Janeane was inpsired by the ocean and sea colors and seashells. Hmmm, could have fooled me. Kors thinks the cover lines, like "894 new ways to please your man's earlobes", will get lost in all the seams and details. Editor in Chief says she is not getting the sea reference unless it's a polluted sea with plastic bottles in it. Oooh, this beotch is starting to remind me of this beotch. Hey mean lady, you made poor little Janeane pout! Mila, who I'm sure still thinks she's snuck into the top 3, is promptly told by Michael Kors that the "peach" color comes off as an ace bandage. Ooh, she's getting ripped! It is a jog bra with a V-neck. Strike three? According to Nina Garcia, the inverted triangles on the bottom of the dress look like they're pointing at the model's crotch. Mila is looking stoic, but inside is casting a spell on Nina with her witchy magic. When she says that it looked much peachier in her hands, Michael Kors' eyes nearly roll out of his pumpkin head. So amazingly, Emilio's trampy red dress is in the top 3. Kors admires his construction skills with jersey. Yeah, I guess you could say Emilio's a construction worker of sorts. Nina Garcia likes the detailing, but thinks with ribbons it feels very junior. Agreed! But, cut off the straps, take down the model's ponytail, and voila! She's Clark Kent! Well, no, but it DOES look way better. Um, where did those scissors come from??

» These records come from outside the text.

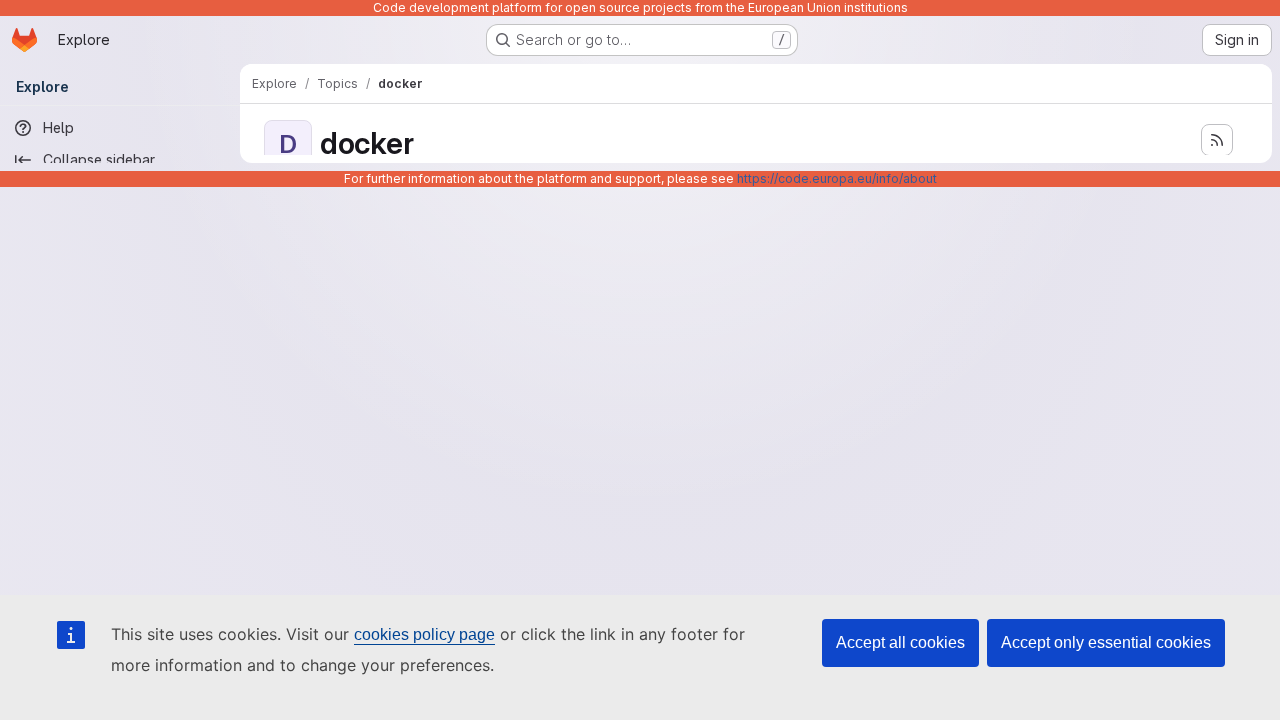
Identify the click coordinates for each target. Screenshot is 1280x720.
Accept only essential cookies (1106, 642)
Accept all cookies (900, 642)
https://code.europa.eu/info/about (837, 178)
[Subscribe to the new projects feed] (1217, 140)
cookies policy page (424, 634)
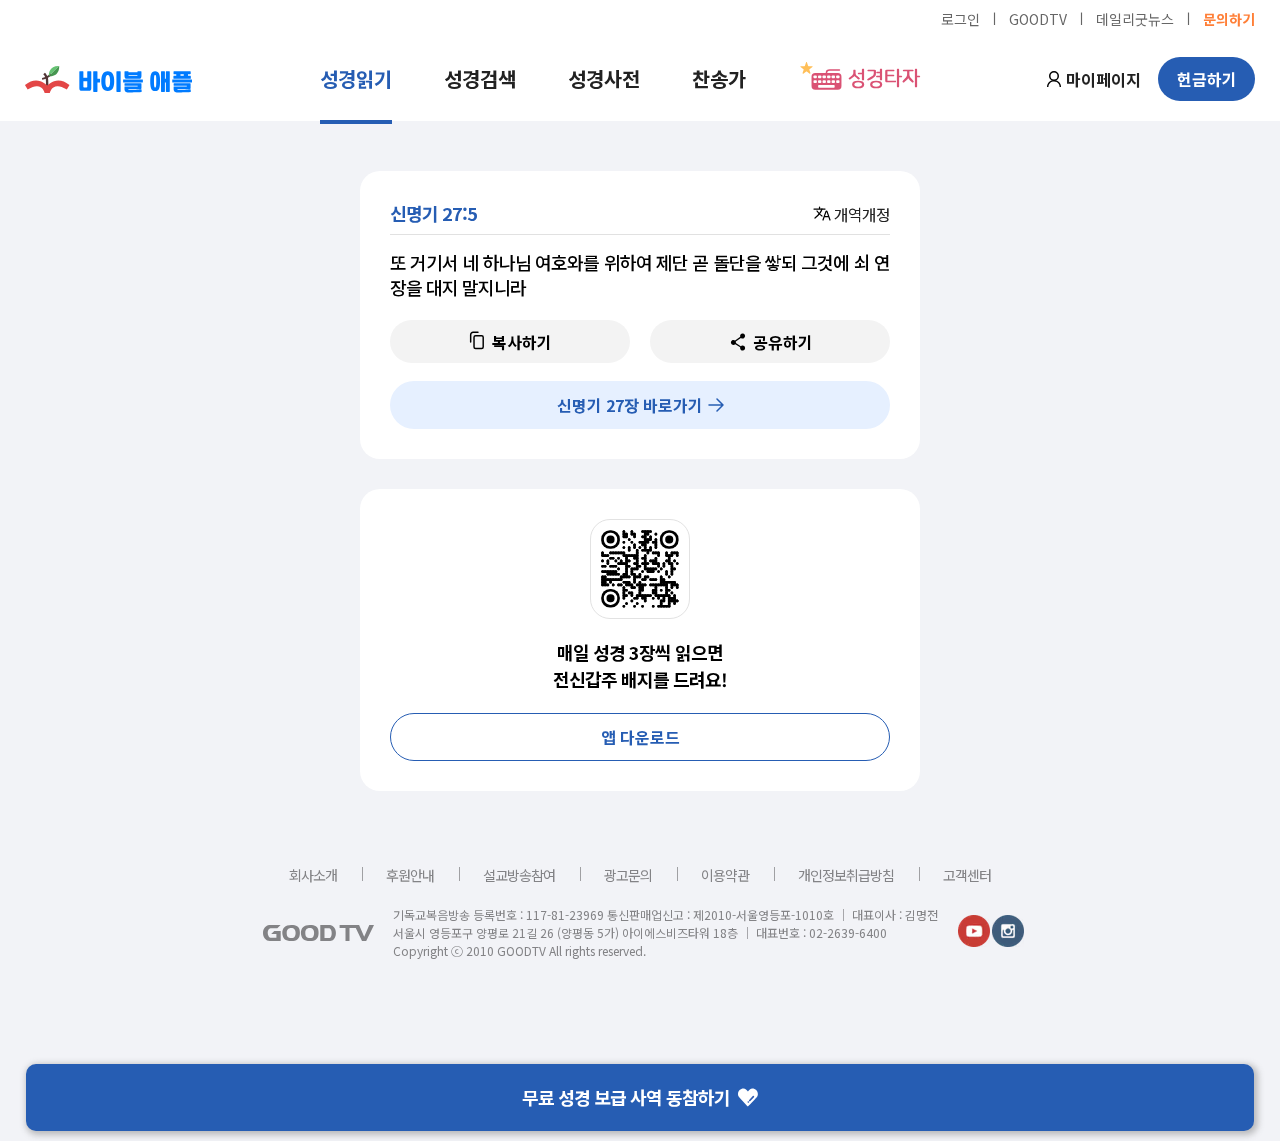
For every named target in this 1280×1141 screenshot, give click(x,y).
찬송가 (719, 78)
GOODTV (1038, 18)
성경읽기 (356, 78)
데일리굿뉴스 (1135, 18)
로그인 (960, 18)
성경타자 (884, 79)
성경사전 (604, 78)
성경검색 (480, 78)
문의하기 (1229, 18)
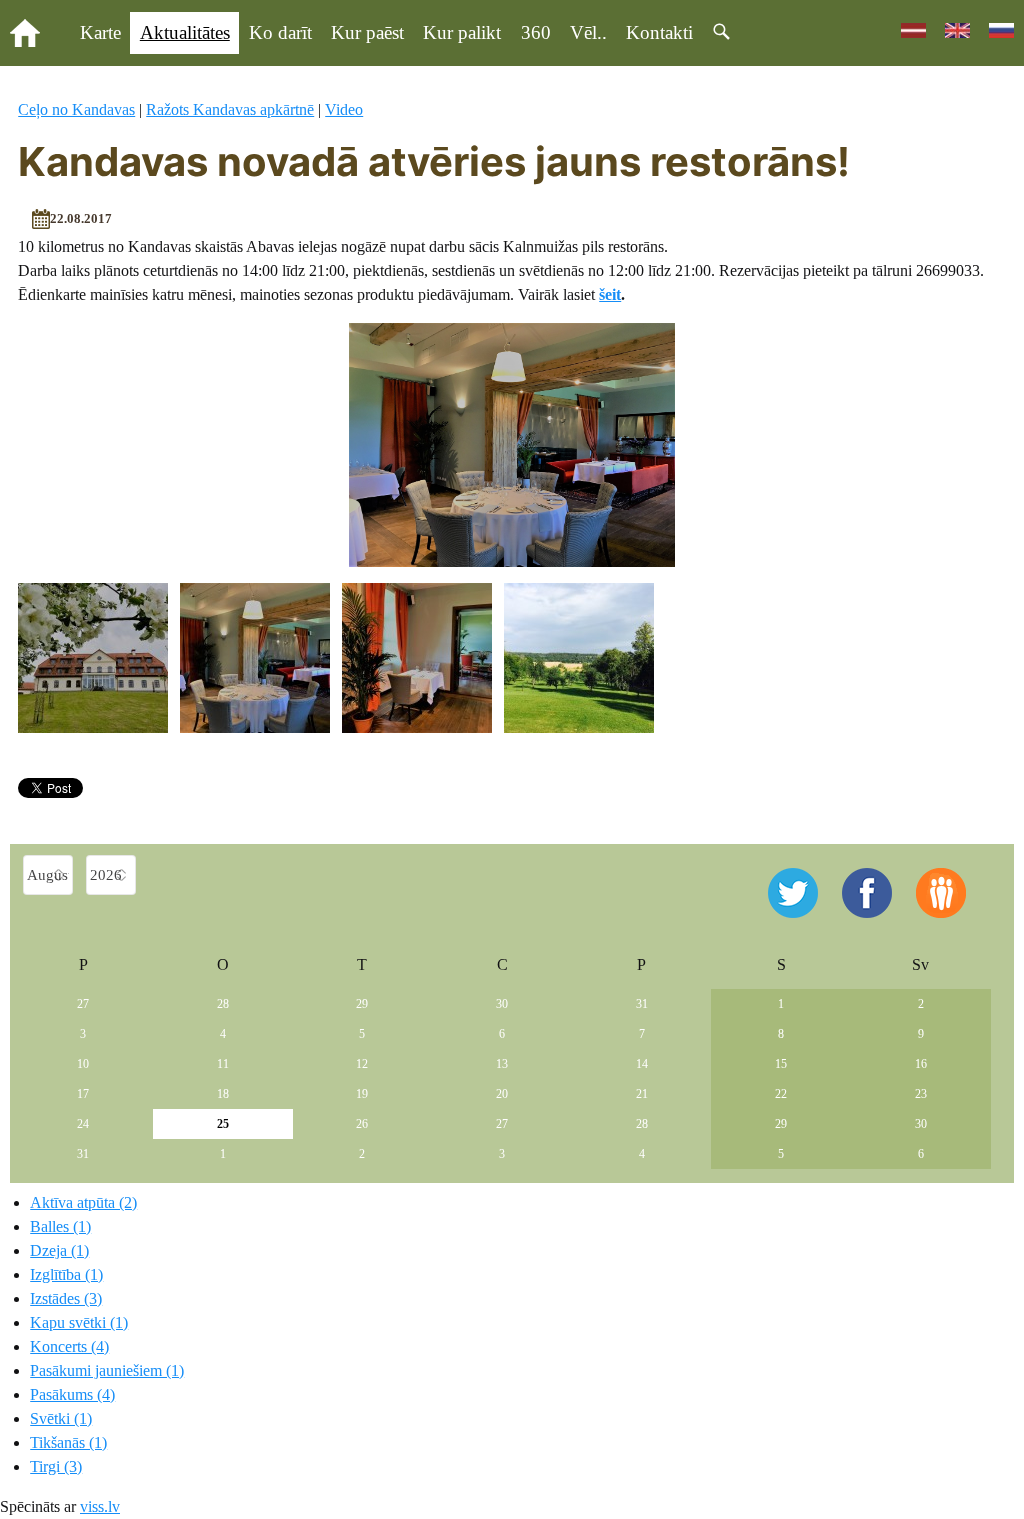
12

Bitch time with honorary bitchitude: For Mila's look, Heidi states that she would have to put on a lot of self tanner before wearing that dress. And we learn that Emilio's scissors were, aha, in his pockets! The judges like this. They also think that Anthony's look has charm. Holy black gay man from the ghetto, Batman, Anthony wins! He is thrilled. This is an understatement. But he has no immunity, which I think would otherwise really help him. While his dress was pretty, Ben should have had that magazine cover in the bag. Mila is noticeably pissed that Anthony beat her. Bottom two is between Anna and Janeane. Anna, you are...out. She is proud of herself, and hell, she's 21, she'll be aight.

Next on: Kids? Kids?? No, Michael Kors is NOT critiquing kids!! I'm afraid I may have serious ethical issues with this challenge.
Aufwiedersehen Marie Claire readers and Project Runway viewers!